# INSTRUCTIONS TO FOLLOW:
Set down only the lines from the one containing "Dismiss the 嘎嘎客服 更改成功 toast message" through the final line of the entries below, exactly as they stand, with no pictures.

-- TASK INPUT follows --

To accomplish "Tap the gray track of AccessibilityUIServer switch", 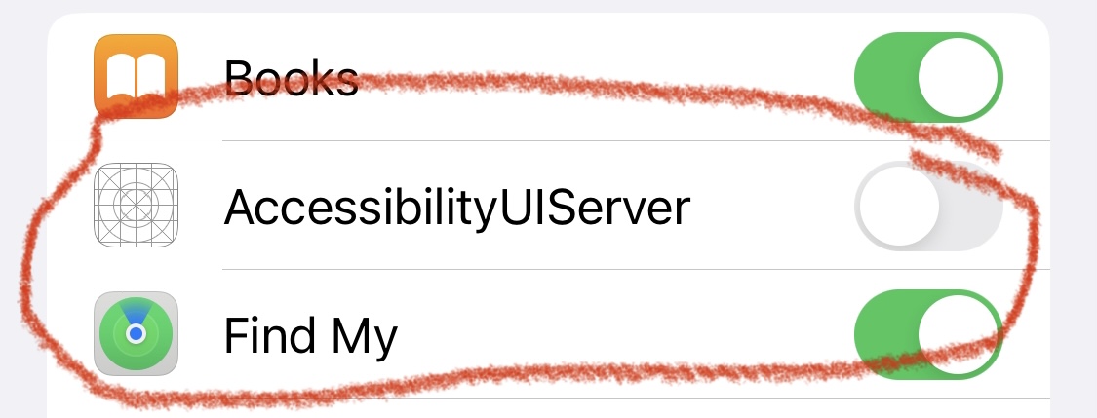I will pyautogui.click(x=970, y=205).
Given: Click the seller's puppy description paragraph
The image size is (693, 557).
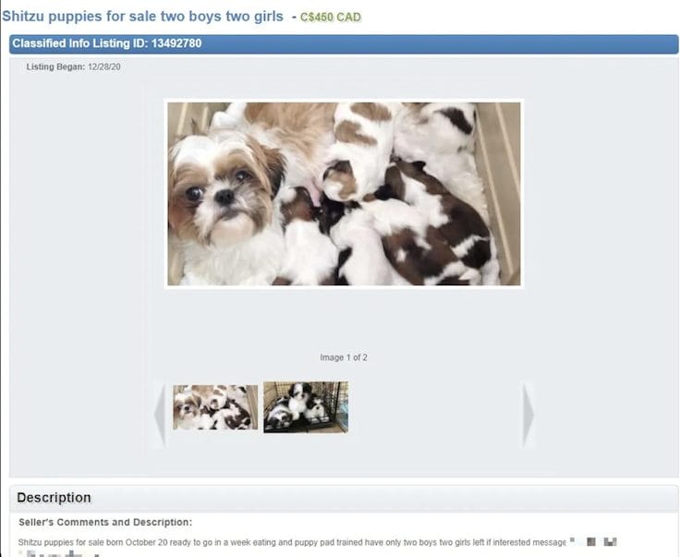Looking at the screenshot, I should 292,542.
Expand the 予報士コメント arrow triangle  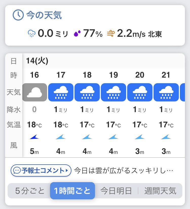coord(67,170)
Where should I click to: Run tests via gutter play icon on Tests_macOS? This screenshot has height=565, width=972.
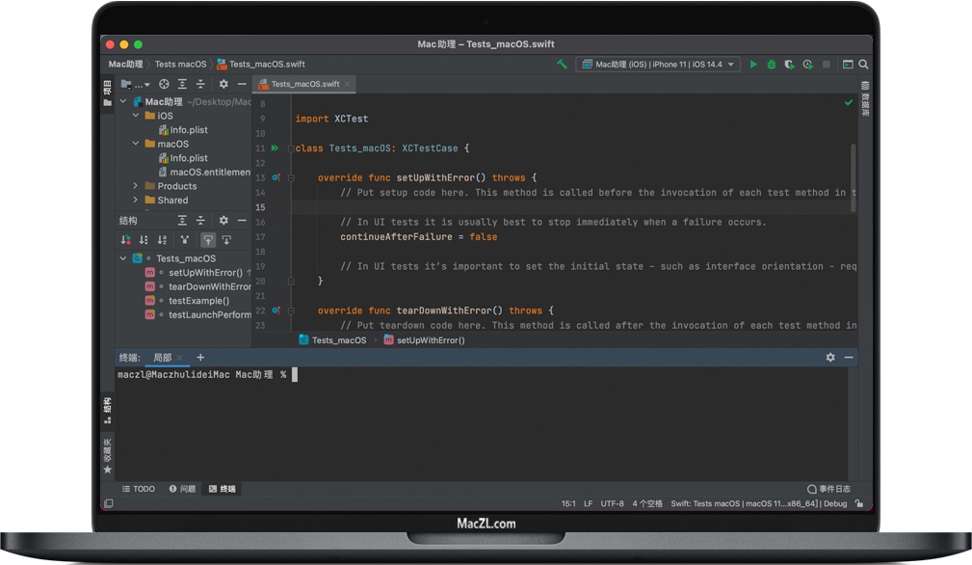[276, 148]
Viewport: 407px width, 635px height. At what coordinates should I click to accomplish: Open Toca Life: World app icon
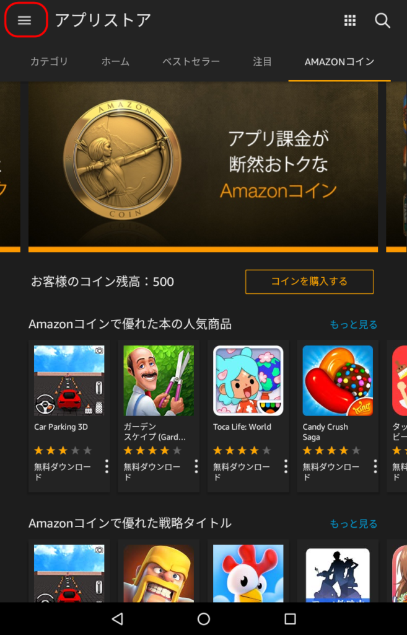pyautogui.click(x=248, y=380)
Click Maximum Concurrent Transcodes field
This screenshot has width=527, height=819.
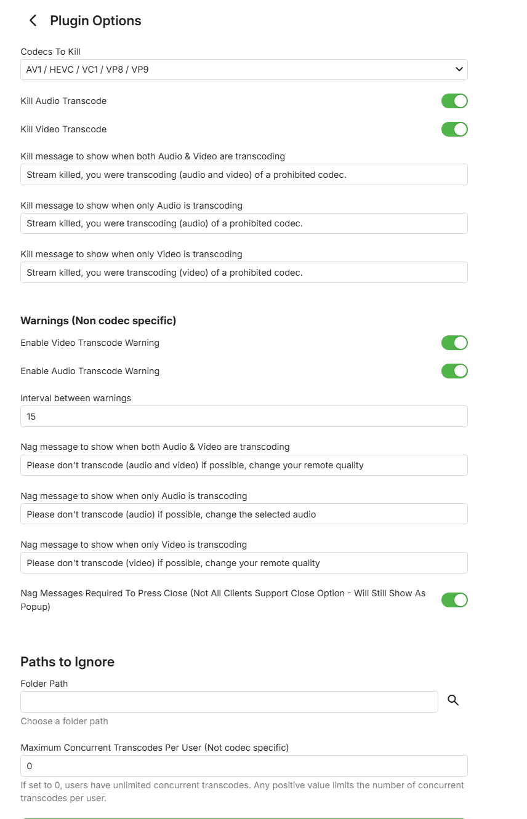(244, 765)
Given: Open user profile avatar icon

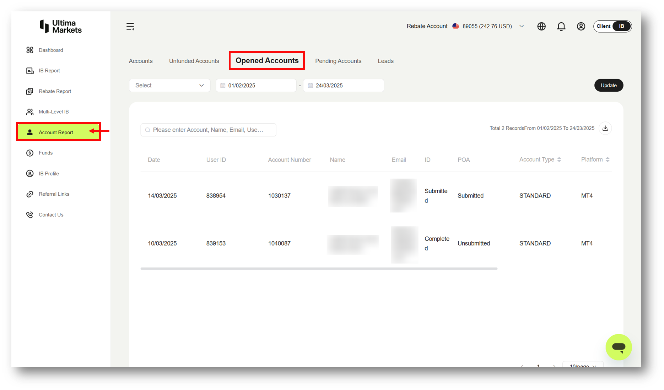Looking at the screenshot, I should (581, 26).
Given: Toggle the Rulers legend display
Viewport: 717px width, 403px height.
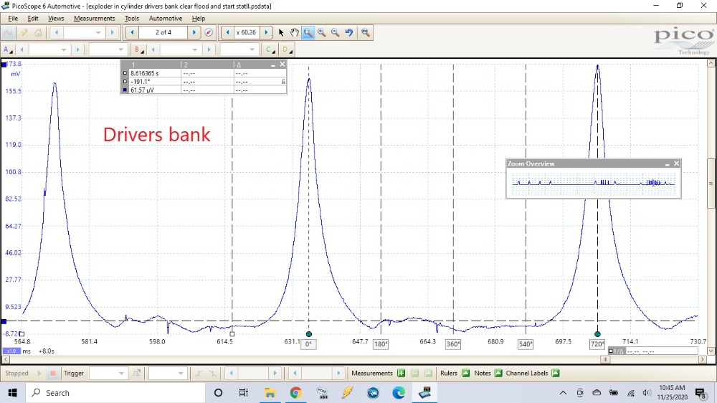Looking at the screenshot, I should tap(465, 374).
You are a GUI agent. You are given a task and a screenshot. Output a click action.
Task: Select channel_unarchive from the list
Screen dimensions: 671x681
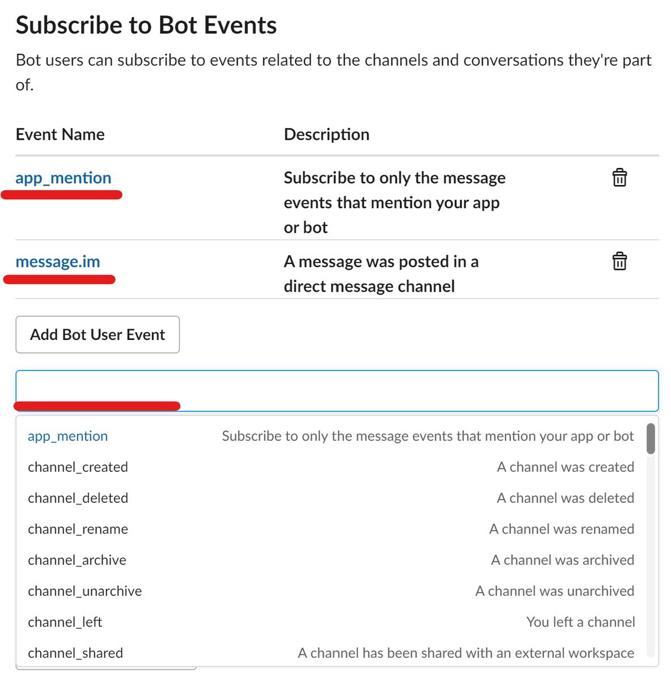331,591
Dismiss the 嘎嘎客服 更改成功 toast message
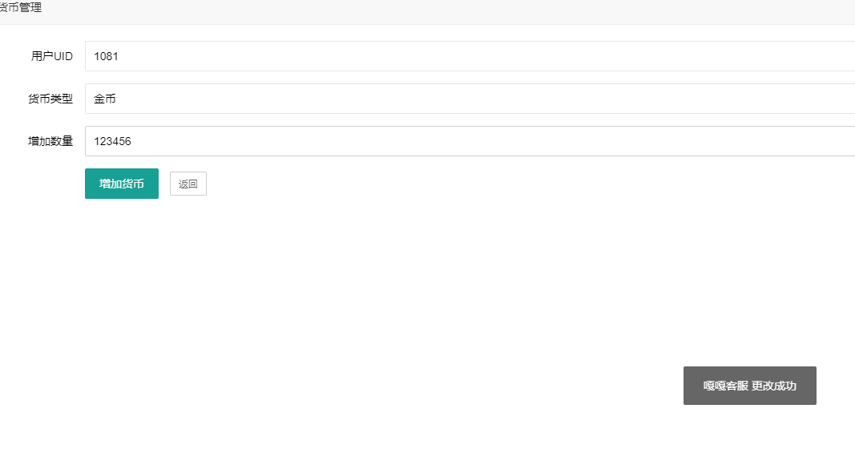 pyautogui.click(x=749, y=386)
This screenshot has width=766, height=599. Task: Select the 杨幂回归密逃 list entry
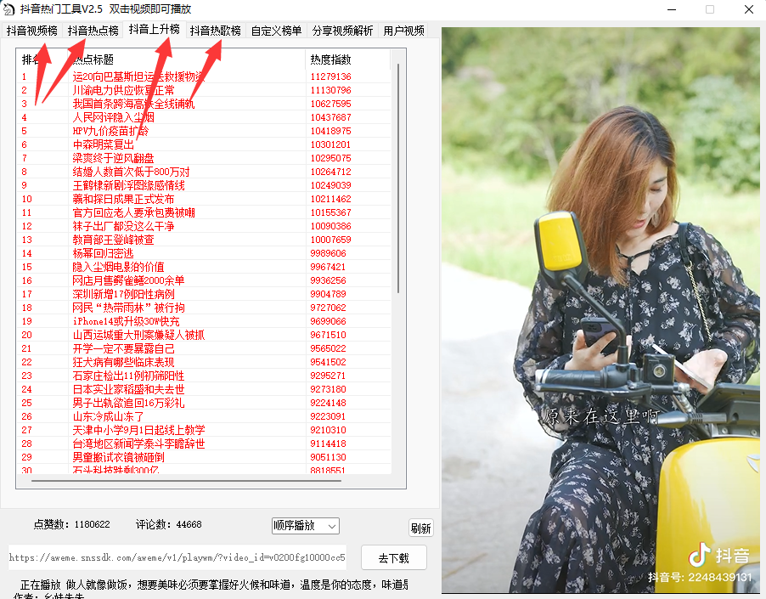click(103, 253)
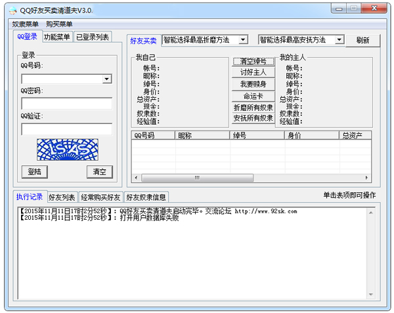Click the 折磨所有奴隶 button

(x=253, y=108)
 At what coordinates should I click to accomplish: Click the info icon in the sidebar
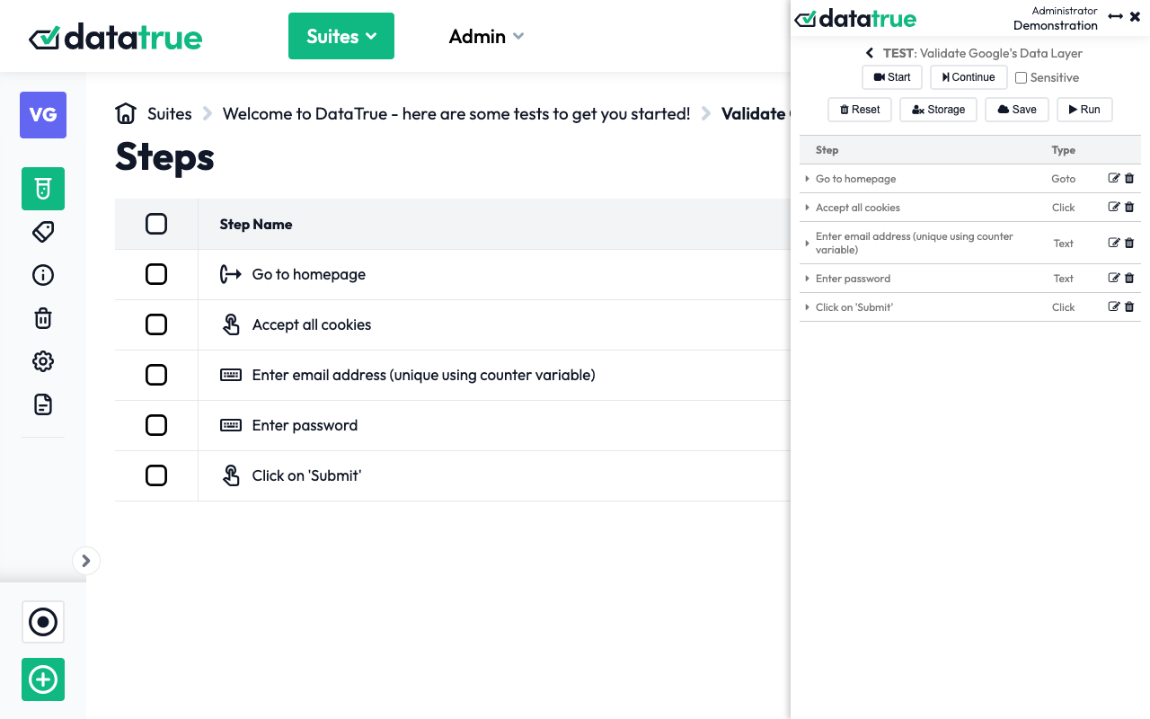[x=42, y=275]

-- TASK INPUT concluded --

# TASK RESULT:
Dismiss the 嘎嘎客服 更改成功 toast message
 pyautogui.click(x=749, y=386)
This screenshot has width=766, height=599. Task: Select the 杨幂回归密逃 list entry
click(103, 253)
Click the 折磨所有奴隶 button

(x=253, y=108)
 At what coordinates should I click to accomplish: Click the info icon in the sidebar
[x=42, y=275]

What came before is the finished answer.